Update: 22. August 2014: I have posted an updated version of the script here.
During his Group Policy: Notes from the Field – Tips, Tricks, and Troubleshooting session at TechEd Group Policy MVP Jeremy Moskowitz demonstrates how to filter the event log using the correlation ID. Now because I love using PowerShell I thought I create a function for that using Jeremy’s XMLquery.

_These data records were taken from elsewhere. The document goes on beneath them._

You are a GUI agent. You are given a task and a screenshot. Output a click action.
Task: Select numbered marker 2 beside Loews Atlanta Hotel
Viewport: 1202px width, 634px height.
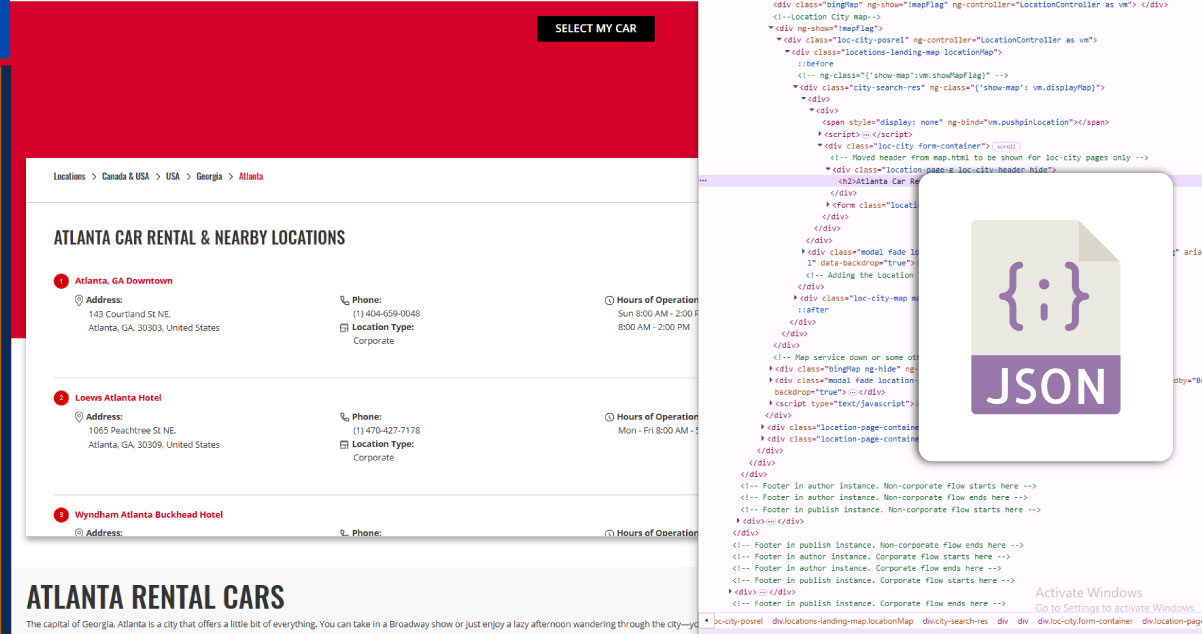coord(61,397)
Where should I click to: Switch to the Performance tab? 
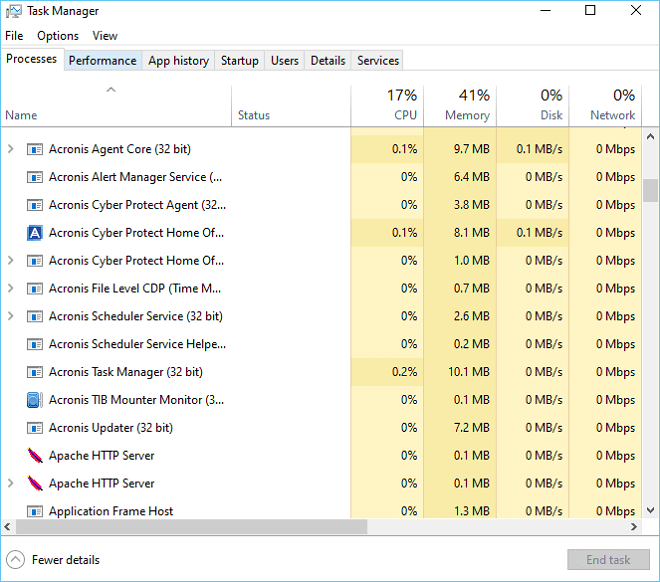[x=102, y=60]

function Get-GPEventByCorrelationID
{
<#
.Synopsis
Get Group Policy Eventlog entries by Correlation ID
.DESCRIPTION
This function retrieves Group Policy event log entries filtered by Correlation ID
.EXAMPLE
Get-GPEventByCorrelationID -CorrelationID A2A621EC-44B4-4C56-9BA3-169B88032EFD
TimeCreated Id LevelDisplayName Message
----------- -- ---------------- -------
7/17/2014 3:00:27 PM 5117 Information Group policy session completed successfully.
#>
[CmdletBinding()]
Param
(
# CorrelationID
[Parameter(Mandatory=$true,
ValueFromPipelineByPropertyName=$true,
Position=0)]
[string]$CorrelationID
)
Begin
{
$Query = '*[System/Correlation/@ActivityID="{CorrelationID}"]'
$FilterXML = $Query.Replace("CorrelationID",$CorrelationID)
}
Process
{
Get-WinEvent -FilterXml $FilterXML
}
End
{
}
}
Greetings form the sunny beaches at Sardinia.
Didn’t work for me, was bombing out with the error
Get-WinEvent : Cannot bind parameter ‘FilterXml’. Cannot convert value
“*[System/Correlation/@ActivityID='{360003F2-5989-4938-986E-6F290508F803}’]” to type “System.Xml.XmlDocument”.

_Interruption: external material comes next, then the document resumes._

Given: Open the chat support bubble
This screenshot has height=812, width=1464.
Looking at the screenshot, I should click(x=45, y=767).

So I’ve replaced the line #28 in the code above with:
$Query = “*[System/Correlation/@ActivityID='{CorrelationID}’]”
and it’s working Ok now.
I’ve checked afterwards & it’s exactly the approach you do use in your Get-GPEventByCorrelationID function.
Cheers, Michael.
Sorry, the correct line #28 is:
$Query = “*[System/Correlation/@ActivityID='{CorrelationID}’]”
$Query = ” *[System/Correlation/@ActivityID='{CorrelationID}’] ”
Ok, the comment publishing engine is removing the parts of the published code.